##### THE DATA #####

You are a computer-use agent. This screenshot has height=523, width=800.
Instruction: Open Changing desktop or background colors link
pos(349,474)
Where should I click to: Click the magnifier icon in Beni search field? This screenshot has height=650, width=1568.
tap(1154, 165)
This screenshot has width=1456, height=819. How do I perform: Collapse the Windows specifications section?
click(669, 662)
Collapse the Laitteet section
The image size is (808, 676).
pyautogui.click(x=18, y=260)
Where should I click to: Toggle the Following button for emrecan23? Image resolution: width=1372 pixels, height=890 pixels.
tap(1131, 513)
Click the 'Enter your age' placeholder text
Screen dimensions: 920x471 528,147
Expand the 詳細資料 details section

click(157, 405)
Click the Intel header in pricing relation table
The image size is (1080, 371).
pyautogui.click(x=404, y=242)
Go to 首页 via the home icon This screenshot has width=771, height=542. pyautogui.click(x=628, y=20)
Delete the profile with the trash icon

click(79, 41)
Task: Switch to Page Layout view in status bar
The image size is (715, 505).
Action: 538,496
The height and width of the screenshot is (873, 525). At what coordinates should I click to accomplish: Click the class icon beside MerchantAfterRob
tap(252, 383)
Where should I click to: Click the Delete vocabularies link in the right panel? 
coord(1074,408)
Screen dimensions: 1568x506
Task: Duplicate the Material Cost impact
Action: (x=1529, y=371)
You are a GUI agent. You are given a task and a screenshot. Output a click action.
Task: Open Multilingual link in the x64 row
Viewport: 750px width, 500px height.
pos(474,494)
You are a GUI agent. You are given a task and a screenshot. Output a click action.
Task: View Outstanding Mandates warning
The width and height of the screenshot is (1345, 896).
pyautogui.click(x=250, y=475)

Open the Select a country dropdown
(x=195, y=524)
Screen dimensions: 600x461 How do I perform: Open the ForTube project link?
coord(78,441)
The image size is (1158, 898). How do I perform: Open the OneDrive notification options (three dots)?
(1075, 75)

#####

*TASK TO COMPLETE*
Taking the line with "Where should I click to: Click the Delete" as the first, copy every line through the end of the entries above exactly, with no others.

*RESPONSE*
Where should I click to: Click the Delete vocabularies link in the right panel? 
coord(1074,408)
Screen dimensions: 1568x506
Task: Duplicate the Material Cost impact
Action: (x=1529, y=371)
You are a GUI agent. You are given a task and a screenshot. Output a click action.
Task: Open Multilingual link in the x64 row
Viewport: 750px width, 500px height.
pos(474,494)
You are a GUI agent. You are given a task and a screenshot. Output a click action.
Task: View Outstanding Mandates warning
The width and height of the screenshot is (1345, 896).
pyautogui.click(x=250, y=475)

Open the Select a country dropdown
(x=195, y=524)
Screen dimensions: 600x461 How do I perform: Open the ForTube project link?
coord(78,441)
The image size is (1158, 898). How do I perform: Open the OneDrive notification options (three dots)?
(1075, 75)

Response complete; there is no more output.